A Ava tinha aquele contraste entre a segurança própria e o medo comum. Às vezes ela parecia mesmo ser levada por todo o medo existente nas coisas mais simples, porém, ela também mostrava uma certa confiança e sabedoria em aspetos que poderiam ser um meio para a deixar em baixo.

De todas as vezes que a vi vulnerável, eu tinha sempre um papel presente. Ela sentia-se insegura quando não sabia o que estava a acontecer e sem eu querer explicar a situação, piores as coisas ficavam. Claro que eu nunca tive vontade de esclarecer. Sempre que eu estava bem, tudo o resto não me preocupava. Mas depois havia momentos em que era sempre tudo tão longe de uma realidade imaginável e então eu deixava-me ir.

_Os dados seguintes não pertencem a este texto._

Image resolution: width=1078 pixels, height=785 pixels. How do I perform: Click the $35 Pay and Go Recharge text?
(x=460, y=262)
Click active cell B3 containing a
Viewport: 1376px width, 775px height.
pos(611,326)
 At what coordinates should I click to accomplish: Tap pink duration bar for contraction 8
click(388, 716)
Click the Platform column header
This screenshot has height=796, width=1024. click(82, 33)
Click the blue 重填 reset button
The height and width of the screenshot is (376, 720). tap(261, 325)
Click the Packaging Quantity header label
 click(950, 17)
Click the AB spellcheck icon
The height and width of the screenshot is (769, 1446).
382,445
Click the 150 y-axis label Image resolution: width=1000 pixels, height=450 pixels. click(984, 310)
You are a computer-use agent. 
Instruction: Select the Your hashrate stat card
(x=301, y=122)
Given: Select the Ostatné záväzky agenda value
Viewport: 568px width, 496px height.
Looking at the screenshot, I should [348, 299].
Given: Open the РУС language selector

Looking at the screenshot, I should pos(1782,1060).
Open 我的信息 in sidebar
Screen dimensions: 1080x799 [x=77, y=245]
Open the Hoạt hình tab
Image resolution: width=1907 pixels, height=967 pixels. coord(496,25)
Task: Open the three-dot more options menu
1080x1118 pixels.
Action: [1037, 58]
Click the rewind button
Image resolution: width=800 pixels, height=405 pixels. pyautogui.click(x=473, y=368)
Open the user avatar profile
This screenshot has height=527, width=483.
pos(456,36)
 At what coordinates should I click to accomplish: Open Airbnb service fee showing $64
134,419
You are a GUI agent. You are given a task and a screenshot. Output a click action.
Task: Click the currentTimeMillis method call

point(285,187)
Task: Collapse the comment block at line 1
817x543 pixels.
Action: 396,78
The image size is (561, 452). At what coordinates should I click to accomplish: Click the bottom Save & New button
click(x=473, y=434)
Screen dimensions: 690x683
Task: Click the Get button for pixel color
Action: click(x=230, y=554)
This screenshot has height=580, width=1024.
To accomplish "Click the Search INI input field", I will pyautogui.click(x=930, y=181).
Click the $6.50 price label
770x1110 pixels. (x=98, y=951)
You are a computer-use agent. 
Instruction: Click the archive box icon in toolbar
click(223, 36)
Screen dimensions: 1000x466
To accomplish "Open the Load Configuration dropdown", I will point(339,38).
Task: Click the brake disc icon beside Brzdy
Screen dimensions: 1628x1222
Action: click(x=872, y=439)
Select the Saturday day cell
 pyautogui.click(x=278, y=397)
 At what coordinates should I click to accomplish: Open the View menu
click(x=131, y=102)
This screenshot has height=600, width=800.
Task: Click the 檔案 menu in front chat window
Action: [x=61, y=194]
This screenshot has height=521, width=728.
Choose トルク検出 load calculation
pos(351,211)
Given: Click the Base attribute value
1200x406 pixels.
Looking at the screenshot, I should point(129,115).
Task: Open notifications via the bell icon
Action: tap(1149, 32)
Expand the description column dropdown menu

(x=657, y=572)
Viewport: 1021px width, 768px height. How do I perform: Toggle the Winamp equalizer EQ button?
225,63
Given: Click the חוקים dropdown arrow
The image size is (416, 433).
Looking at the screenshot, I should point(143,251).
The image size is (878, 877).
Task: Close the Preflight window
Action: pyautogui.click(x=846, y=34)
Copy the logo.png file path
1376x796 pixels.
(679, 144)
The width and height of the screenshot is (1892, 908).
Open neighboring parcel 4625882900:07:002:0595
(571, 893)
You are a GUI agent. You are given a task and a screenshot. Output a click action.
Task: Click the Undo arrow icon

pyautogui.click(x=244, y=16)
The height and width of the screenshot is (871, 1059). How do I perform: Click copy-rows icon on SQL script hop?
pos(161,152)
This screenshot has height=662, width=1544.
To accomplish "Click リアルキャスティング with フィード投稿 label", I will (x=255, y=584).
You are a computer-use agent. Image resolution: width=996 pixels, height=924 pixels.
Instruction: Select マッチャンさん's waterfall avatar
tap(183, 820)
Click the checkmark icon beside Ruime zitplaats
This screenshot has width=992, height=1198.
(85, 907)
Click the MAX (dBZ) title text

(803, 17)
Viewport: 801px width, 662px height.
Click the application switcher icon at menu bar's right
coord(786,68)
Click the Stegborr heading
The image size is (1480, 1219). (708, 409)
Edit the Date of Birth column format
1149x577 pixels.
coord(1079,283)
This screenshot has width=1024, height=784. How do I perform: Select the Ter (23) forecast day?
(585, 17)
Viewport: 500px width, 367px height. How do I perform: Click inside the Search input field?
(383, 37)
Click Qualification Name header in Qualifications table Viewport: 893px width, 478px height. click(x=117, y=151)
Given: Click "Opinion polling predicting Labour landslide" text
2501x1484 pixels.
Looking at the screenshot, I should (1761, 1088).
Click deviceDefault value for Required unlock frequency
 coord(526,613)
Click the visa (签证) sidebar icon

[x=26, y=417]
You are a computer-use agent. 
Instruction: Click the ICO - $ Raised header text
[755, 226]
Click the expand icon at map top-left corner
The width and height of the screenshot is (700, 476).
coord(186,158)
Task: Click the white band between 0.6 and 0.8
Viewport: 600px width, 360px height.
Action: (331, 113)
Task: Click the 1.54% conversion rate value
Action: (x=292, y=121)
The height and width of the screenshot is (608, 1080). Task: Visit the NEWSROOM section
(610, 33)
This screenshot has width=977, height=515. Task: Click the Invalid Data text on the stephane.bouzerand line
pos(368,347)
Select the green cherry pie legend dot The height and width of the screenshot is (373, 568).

Confesso que tê-la mantido perto de mim por tanto tento deixou-me num estado corrompido e talvez com alguma raiva interior, mais do que aquela que eu já possuía. Foram só quatro meses, mas acabaram por equivaler a uma vida inteira.

O sangue estava a escorrer pelos braços dela de uma maneira lenta. Um vermelho vivo que me causava arrepios, talvez por saber que aquele poderia ser o passo para um fim. E eu preocupava-me com ela, porque ela era a minha outra parte. Aquela que talvez me fazia acreditar que não era tão insensível como pensava ser.